Cycling club rolling to success
Published: Wednesday, March 21, 2012
Updated: Wednesday, March 21, 2012 12:03
Members of USU’s cycling club competed in Cedar City, Utah, on March 10 for their first collegiate race of the year, hosted by Southern Utah University.
“I was happy with the way they turned out,” said first-time racer Erin Kelley, a junior majoring in marketing and economics. “As I crossed the finish line during the criterium, my lungs began to tighten up and my legs started to wobble, but I had an incredible feeling of accomplishment for having pushed myself literally as hard as I could, and knowing that I gave it everything I had.
“I think it went pretty well for my first race,” said exercise science major Jentry Nelson, another first-time racer. “There are definitely areas I need to improve on, but I think it was a good starting point.”
Both women rode in a 30-minute criterium and a 3.2-mile time trial. A criterium is typically a shorter, more technical road race than others, and a time trial is essentially just what it sounds like — a race against the clock. Nelson said she found the criterium to be the hardest race. Kelley agreed.
“The wind was blowing quite hard from the south during the criterium,” Kelley said. “Without a large group of women to work with, and draft off of, it was difficult to keep up motivation to push through that stretch of the course.”
Overall, USU’s men’s and women’s teams did well. Kodey Myers, a junior, had the fastest time on the hill-climb for his group. Though Myers is still considered a rookie, he seems to have a knack for cycling. He placed fourth overall last year in the Tour Del Sol bike race in St. George.

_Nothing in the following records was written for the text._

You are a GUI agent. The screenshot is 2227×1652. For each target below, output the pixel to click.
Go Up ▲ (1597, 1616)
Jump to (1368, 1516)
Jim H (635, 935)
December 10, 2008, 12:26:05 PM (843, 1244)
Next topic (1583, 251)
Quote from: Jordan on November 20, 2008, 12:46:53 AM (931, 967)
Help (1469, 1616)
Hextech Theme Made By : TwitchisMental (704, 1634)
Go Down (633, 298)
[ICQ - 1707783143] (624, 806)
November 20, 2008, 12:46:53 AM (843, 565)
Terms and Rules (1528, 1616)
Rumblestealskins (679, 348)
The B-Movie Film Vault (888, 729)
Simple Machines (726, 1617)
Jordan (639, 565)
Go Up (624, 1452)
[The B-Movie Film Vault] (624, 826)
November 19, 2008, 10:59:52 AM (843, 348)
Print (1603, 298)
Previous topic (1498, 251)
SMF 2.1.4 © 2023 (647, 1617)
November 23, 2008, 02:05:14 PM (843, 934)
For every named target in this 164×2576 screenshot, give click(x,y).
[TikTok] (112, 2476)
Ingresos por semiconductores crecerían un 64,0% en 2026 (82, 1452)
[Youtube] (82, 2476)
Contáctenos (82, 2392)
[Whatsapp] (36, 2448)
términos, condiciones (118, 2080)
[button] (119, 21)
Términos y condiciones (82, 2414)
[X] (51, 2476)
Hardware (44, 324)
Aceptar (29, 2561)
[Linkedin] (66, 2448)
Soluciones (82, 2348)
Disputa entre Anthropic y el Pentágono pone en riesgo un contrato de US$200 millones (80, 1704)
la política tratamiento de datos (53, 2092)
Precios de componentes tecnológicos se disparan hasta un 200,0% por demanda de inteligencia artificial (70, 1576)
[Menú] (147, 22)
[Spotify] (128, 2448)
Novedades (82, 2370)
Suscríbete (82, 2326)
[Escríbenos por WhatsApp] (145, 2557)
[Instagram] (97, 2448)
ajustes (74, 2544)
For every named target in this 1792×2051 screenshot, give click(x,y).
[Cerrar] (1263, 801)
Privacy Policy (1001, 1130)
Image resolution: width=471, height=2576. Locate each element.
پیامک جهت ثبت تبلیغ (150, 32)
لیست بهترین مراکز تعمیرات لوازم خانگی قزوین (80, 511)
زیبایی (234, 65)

“I like how it’s a controlled chaos,” Myers said. “You get inside a mass sprint and from the outside it looks like a mess, but when you’re on the inside it’s all coordinated.”
For many USU cyclists, this was their first year racing. Tommy Murphay, cycling club founder and coach, said membership fluctuates. Since the club lost some of its strongest members after last year, he said, this season should be a building year for many of the younger riders to gain more experience.
“Some years we’re really, really strong and other years we’re really light,” Murphay said. “This is just one of those years.”
Murphay got his start in cycling while attending USU, and before he graduated in 2003, he founded the USU cycling club in 1999. He said some friends introduced him to the LOTOJA Classic — a bike race that spans from Logan to Jackson Hole, Wyo.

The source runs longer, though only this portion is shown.